Rounding a point, we spied the only beach we’d seen all day, on the far shore across Kasnyku Bay. Paddling directly toward it, we soon noticed the unmistakable blue smudge of wood smoke as we got closer. Then, a couple of kayaks and tents materialized out of the murk on the tiny pocket of sand. These were the only other paddlers we would encounter during the entire upcoming week, and they occupied the only campsite we had seen on this, our first day of kayaking around Baranof Island. They looked like a dispirited crew, a group of wet hens in green slickers. Huddled around their weak campfire, they didn’t exactly resemble a welcoming committee. Before paddling within speaking distance, we steered away and pulled into a dank, compact cove. My wife, Laura, remarked, “What a miserable night for camping.”
Fortunately for us, it didn’t matter. Minutes later, our mother ship, the Home Shore, puttered into the cove for our prearranged rendezvous. We paddled alongside and climbed aboard; skipper Jim Kyle hoisted our kayaks up behind us with his boat’s boom.
As we changed into warm, dry clothes, Jim and his son, Ben, retrieved shrimp traps set earlier in the outer bay. They were somewhat disappointed with the harvest—a dozen or so from the first trap, only a handful in the next, a couple of dozen more in the last. Still, a bucket was sufficiently filled with the wriggly pink crustaceans that they kept springing out onto the slippery deck in futile attempts to escape through the scupper holes. Ben scampered to retrieve them, but we would have to wait until breakfast to enjoy them, served in the form of shrimp and avocado omelets. Meanwhile, we had a dinner of king salmon and fettuccine to dispatch, along with a couple of bottles of wine and a plate of fresh-baked chocolate-chip cookies.
As we motored farther down Chatham Strait toward our anchorage for the night, the camped kayakers slowly dissolved in the distance off our stern. I couldn’t help but think about how many nights I had spent in similar circumstances—pitching a tent in the rain, tracking wet sand inside, fumbling with a mound of soaked clothes, preparing an uninviting meal, trying to keep my spirits up even when it continued to rain for hours and sometimes days on end. Instead, I was getting my first taste of kayaking in relative luxury.

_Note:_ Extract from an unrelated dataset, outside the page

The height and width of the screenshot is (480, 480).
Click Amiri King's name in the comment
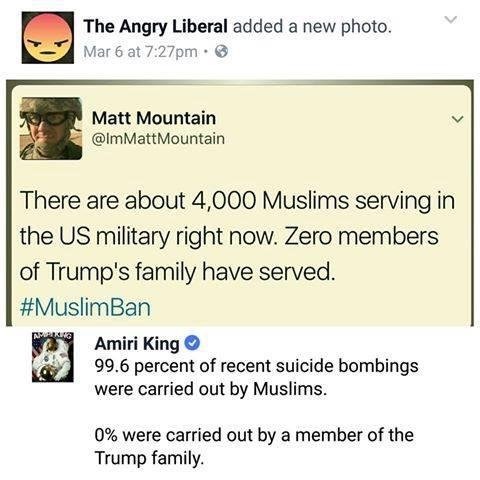(x=137, y=344)
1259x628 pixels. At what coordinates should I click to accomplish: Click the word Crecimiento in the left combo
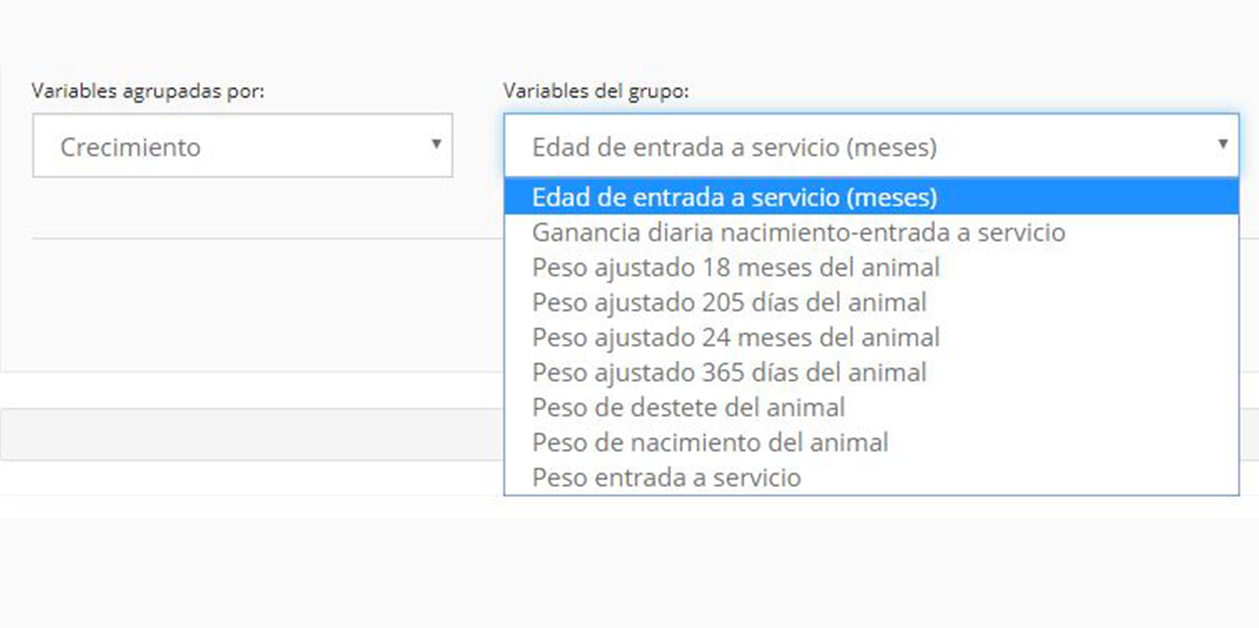click(130, 147)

Perhaps no other place is better suited to the mother-ship concept than Alaska. To begin with, there’s a lot of distance to cover—far more than anyone can hope to paddle in a lifetime. A circumnavigation of Baranof Island is more than 200 nautical miles and would take several weeks by kayak. We went around it in seven days aboard the Home Shore, cherry-picking the best places to paddle along the way—deep fjords, secluded bays, ragged islands, and wave-battered sea stacks.

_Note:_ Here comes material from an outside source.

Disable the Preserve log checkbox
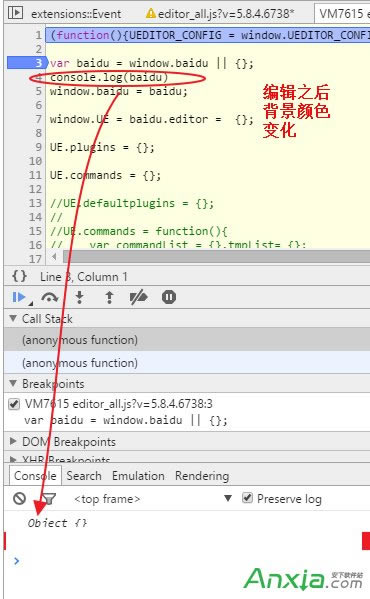This screenshot has width=370, height=599. click(x=247, y=498)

Hige Alaskan Brown Bears add to the appeal of sleeping onboard.
A mother ship also makes it possible to avoid pesky Alaskan critters both large and small. Camping in brown bear country can be intimidating and requires scrupulous food management and care while cooking. We saw only two bears, each grazing in knee-high beach grass, but it was a lot more comfortable watching them from the deck of the Home Shore than peering anxiously through the door of a tent pitched on the same cramped beach. Then there are those smaller Alaskan carnivores to contend with—biting bugs. On our trip, we never used head nets or insect repellent. We spent most of our time beyond the range of mosquitoes, flies, and midges, whether paddling kayaks or cruising aboard our mother ship. When you’re anchored half a mile offshore, they’re not much of a problem, and it’s a real joy to no-see-um.